Quello che si è innescato è un circolo vizioso che ci condannerà all’arretratezza culturale. Già oggi gli studenti della Sicilia hanno una preparazione di quattro volte inferiore a quella dei loro coetanei dell’Azerbaigian. Sarà sempre peggio. Non c’è tempo da perdere, bisogna intervenire. Per quarant’anni tutti quelli che hanno provato a riformare la scuola si sono scottati. Ora il ministro Gelmini si è buttata nell’impresa con grinta, bravura e determinazione. È sostenuta da una maggioranza salda. E ha le carte in regola per riuscirci. Ce la può fare. Per la prima volta, forse, la scuola può cambiare, la rotta si può invertire. Ed è per questo che la contestano. Ed è per questo che fa paura. È per questo, molto più modestamente, che fa paura anche il mio libro.
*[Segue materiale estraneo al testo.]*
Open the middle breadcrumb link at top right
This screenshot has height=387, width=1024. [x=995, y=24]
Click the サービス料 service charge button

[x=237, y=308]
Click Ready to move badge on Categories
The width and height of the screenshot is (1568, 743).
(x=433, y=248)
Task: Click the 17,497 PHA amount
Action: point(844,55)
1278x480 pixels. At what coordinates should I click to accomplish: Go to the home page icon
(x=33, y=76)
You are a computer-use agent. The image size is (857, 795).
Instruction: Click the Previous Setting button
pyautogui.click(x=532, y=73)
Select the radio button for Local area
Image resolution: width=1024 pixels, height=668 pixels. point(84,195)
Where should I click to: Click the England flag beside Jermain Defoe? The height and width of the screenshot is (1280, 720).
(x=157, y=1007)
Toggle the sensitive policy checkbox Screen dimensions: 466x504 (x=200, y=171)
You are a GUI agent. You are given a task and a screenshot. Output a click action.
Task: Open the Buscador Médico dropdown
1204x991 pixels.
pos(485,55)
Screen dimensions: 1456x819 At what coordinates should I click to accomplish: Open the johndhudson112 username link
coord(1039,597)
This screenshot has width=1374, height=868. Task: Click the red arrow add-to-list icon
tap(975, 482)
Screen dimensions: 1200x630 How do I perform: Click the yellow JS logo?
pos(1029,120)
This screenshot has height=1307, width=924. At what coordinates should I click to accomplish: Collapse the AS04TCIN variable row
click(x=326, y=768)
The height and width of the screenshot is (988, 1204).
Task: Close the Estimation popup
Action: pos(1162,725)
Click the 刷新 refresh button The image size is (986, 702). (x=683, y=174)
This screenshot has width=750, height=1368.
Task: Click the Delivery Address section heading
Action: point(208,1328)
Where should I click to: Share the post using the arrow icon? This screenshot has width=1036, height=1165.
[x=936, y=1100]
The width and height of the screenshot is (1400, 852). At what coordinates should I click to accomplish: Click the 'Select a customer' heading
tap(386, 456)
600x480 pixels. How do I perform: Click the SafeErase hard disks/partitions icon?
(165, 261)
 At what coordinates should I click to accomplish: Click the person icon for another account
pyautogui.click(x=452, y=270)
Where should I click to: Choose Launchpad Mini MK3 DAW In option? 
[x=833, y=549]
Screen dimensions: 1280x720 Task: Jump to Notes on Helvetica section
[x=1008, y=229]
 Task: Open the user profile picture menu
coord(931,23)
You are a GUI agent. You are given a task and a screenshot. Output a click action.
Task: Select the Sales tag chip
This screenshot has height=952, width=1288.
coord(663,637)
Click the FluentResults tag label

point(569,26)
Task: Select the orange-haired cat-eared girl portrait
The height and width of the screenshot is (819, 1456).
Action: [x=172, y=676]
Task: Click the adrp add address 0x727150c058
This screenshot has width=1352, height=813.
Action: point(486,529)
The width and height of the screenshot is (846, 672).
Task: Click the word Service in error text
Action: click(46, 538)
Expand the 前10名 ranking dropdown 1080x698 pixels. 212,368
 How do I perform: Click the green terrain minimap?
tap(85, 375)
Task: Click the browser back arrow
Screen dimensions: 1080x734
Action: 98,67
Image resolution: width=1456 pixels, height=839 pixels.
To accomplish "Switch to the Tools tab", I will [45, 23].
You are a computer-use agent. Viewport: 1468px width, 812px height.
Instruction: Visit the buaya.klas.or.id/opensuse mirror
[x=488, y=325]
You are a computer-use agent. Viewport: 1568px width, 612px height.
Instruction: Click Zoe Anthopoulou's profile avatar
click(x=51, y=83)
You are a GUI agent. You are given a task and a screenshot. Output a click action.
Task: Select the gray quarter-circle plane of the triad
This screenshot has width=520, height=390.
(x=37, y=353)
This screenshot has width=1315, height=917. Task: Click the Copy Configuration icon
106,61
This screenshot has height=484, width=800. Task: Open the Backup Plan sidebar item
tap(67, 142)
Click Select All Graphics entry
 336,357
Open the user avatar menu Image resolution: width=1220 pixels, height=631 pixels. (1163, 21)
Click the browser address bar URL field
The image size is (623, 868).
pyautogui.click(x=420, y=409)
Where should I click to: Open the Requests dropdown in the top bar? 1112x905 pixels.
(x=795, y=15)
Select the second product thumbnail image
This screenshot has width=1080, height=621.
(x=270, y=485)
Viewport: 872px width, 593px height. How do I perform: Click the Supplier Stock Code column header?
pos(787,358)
È per questo che i talebani cattedra&gessetto lo considerano un «libro proibito». Li costringe a pensare. E loro non sono più abituati a pensare. Si accontentano di urlare.
Dunque, dov’eravamo rimasti? Ah sì, doveva essere la mia prima presentazione ufficiale e io non sapevo come si fa. Adesso, almeno una cosa l’ho capita: a volte le presentazioni ufficiali sono brevi assai. Ma non è vero che non sono riuscito a dire neanche una parola. Una gliel’ho detta. Ho detto nel microfono che sono dei fascisti. Lo rivendico: sono fascisti rossi, squadristi dello sfascio, manganellatori verbali. Usano la violenza per impedire il cambiamento, hanno paura delle idee altrui perché non ne hanno nemmeno una di loro. Ma, se questa è la sfida, sono sicuro che abbiamo già vinto. Sono riusciti a fermare una presentazione, non riusciranno a fermare il cambiamento. Ho parlato con il ministro Gelmini, ieri sera: è tosta e determinata ad andare avanti. E, modestamente, andrò avanti anch’io a presentare il mio libro ovunque potrò. Se fa paura, è un motivo in più per farlo conoscere a più gente possibile. E so che voi, cari lettori, siete con me: alle minacce e alle violenze in questo Giornale siamo abituati. Ma non ci hanno mai spento la voce.